» **Testo proposto**
▼
L’Italia vuole vincere. Si tratta di un’affermazione udita per caso dalla TV italiana probabilmente su argomenti sportivi. Contestualizzando il concetto su un piano più vasto, sorgono delle riflessioni profonde e drammatiche.

L’Italia vuole vincere? e con quali premesse dovrebbe affermarsi?

Nella “democrazia” italiana c’è un esecutivo diretto da un non votato da nessuno. Il riferimento è all’avvocato Conte, il Giuseppe Conte, privo di legittimità politica. Non è il primo di queste condizioni. Già prima di lui il prof. Monti e il … (non ricordo il nome) e quindi adesso anche il Conte. Come si può confermare “democratico” un paese dov’è sospesa la democrazia?

Si fa un gran discutere se l’Italia è integrata oppure NO con la Ue. Il dubbio emerge dall’anomalia italiana. Questo paese ha un vizio strutturale che ne pone in discussione la regolarità democratica. Come fa una mezza democrazia, o a tre quarti, nel partecipare all’Unione Europea?

Oltre il vizio di forma e sostanza del Governo, ci sono altri problemi.

E’ possibile affermarsi nel mondo con un Esecutivo che discute di quello che sarà anziché del governo di oggi? 

La questione riguarda i fantomatici fondi della Ue.

Non si è ancora capito perché i paesi ricchi dell’Unione, impestati dalla pandemia cinese, dovrebbero tassarsi per i pig. Per “pig” s’intendono i paesi non in linea nella Ue. Il riferimento corre alla penisola iberica, Italia e Grecia. Lo spettro del fallimento di questi stati e in particolare dell’Italia (troppo grande per fallire) ha portato all’idea del finanziamento.

Una regalia di fondi che non vede, ovviamente, tutti i paesi in accordo. Che gli italiani imparino a cavarsela da soli senza i soldi degli altri!

C’è poi un altro aspetto.

Il fallimento della Repubblica Italiana per eccesso di debito sul PIL è strutturale non occasionale. 

Vuol dire che l’Italia non si salva con un prestito a fondo perduto. Serve tanto per cominciare un governo democratico diretto da persone autorevoli.

AAA cercasi un Alcide De Gasperi.  

La foto ricorda come sia l’industria e non i servizi a trainare fuori dal fallimento uno Stato. L’immagine è qui allegata per ricordare (e denunciare) il Governo con la sua latitanza nella politica industriale.
▲
» **Voci del dataset**
▼
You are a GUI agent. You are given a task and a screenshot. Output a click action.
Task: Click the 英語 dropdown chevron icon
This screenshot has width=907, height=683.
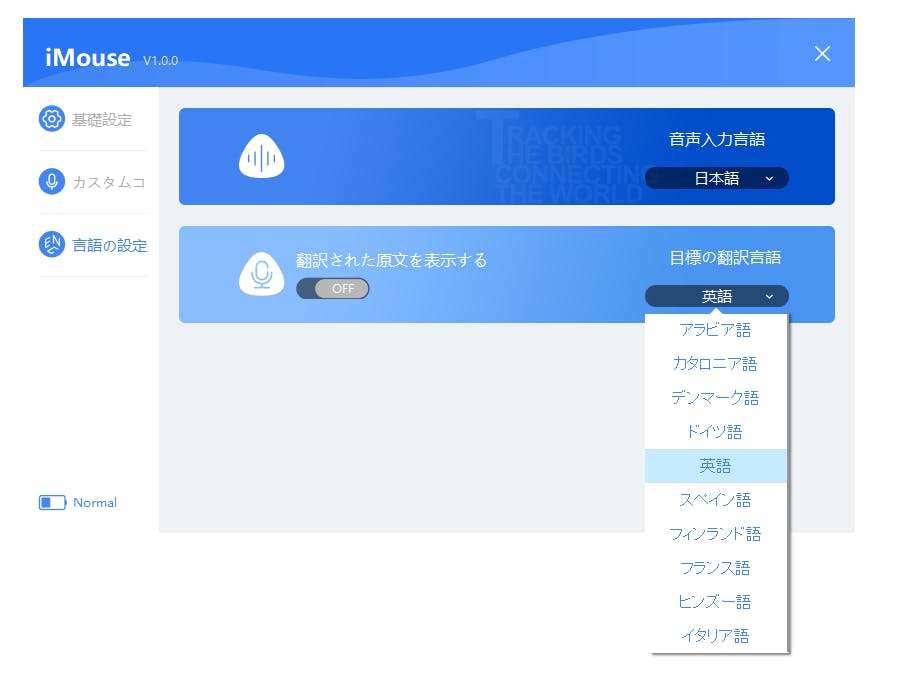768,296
▲
▼
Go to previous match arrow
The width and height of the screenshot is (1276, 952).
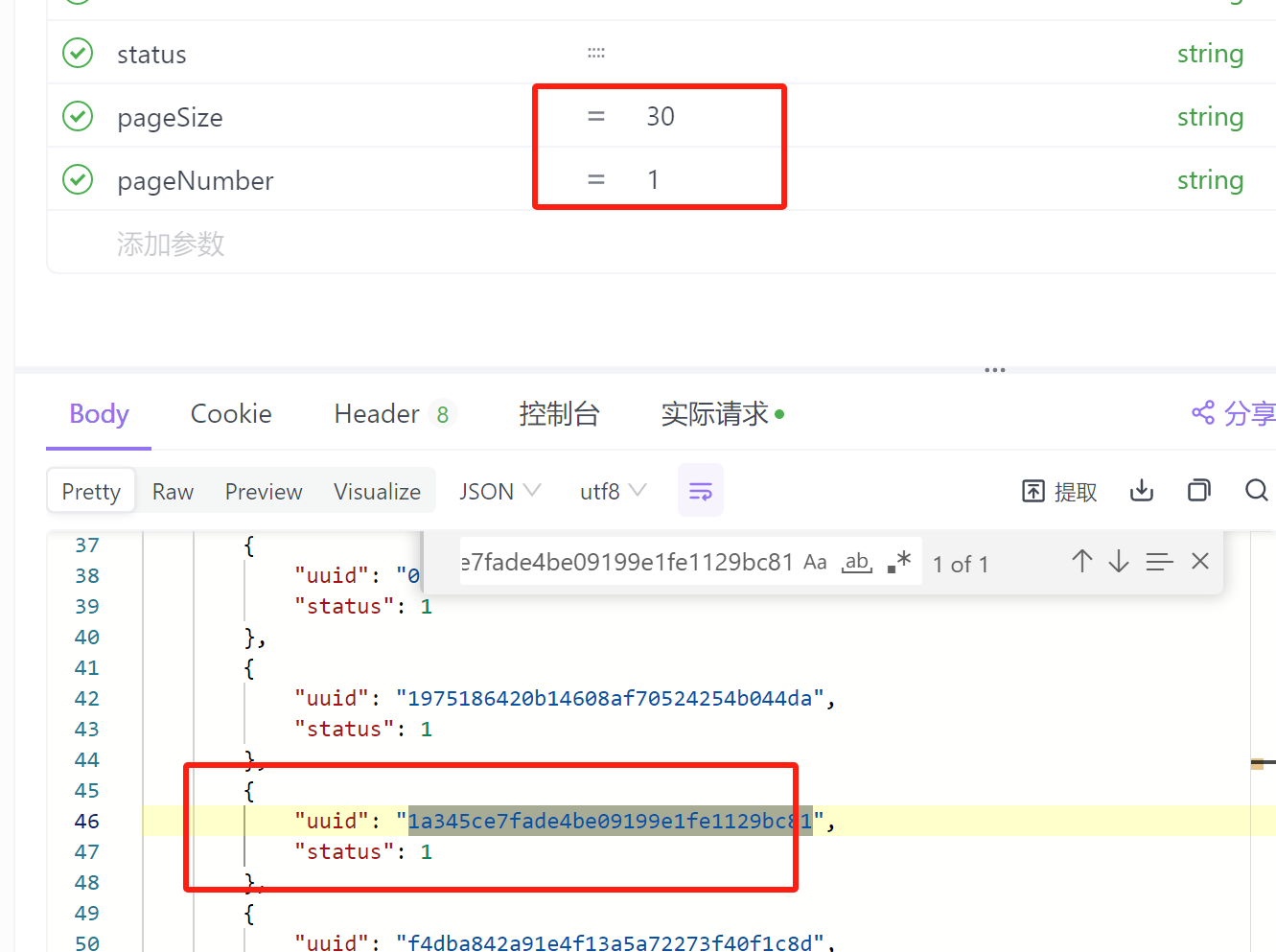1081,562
▲
▼
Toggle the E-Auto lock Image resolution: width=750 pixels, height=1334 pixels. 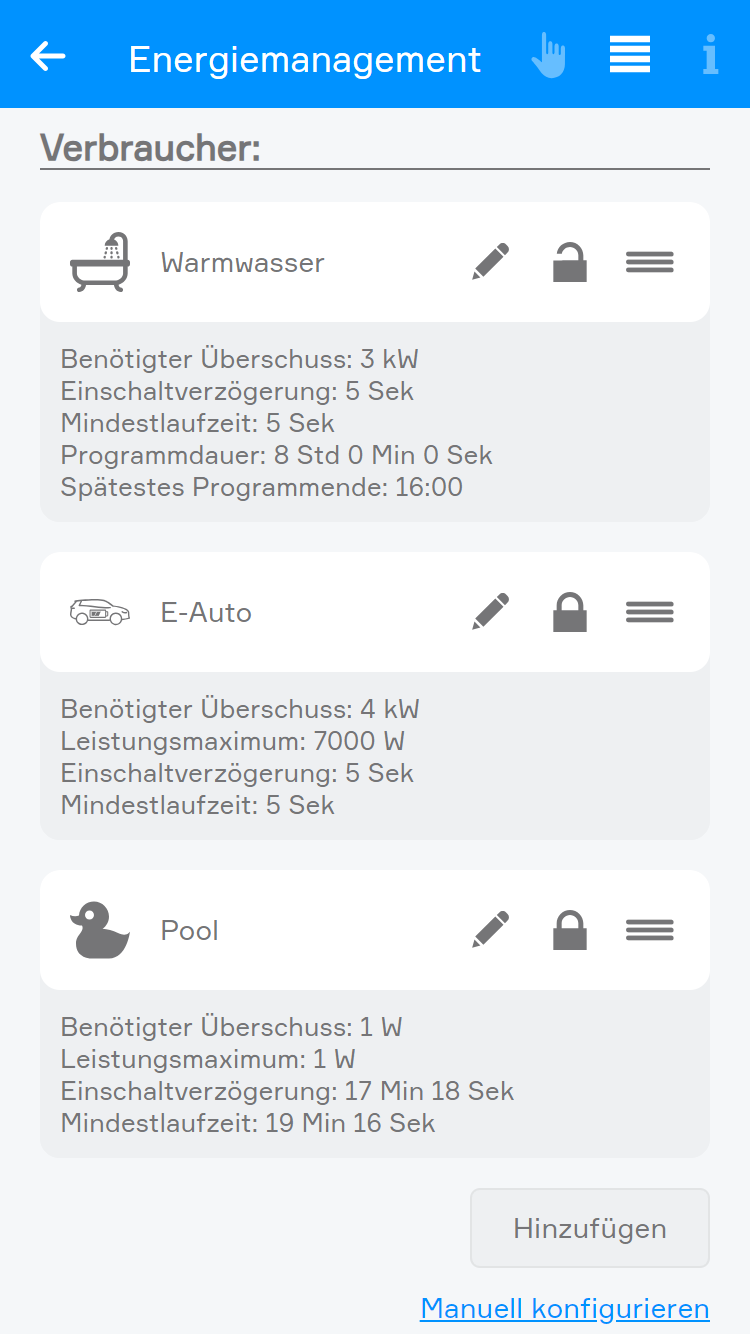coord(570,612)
▲
» **Compito da svolgere**
Nel testo proposto si afferma che l'Italia non si salva con un prestito a fondo perduto. Spiega in una o due frasi il motivo che il testo dà per questa affermazione.

» **Soluzione scritta**
Il fallimento della Repubblica Italiana per eccesso di debito sul PIL è strutturale, non occasionale. Per questo un prestito a fondo perduto non basta: serve innanzitutto un governo democratico diretto da persone autorevoli.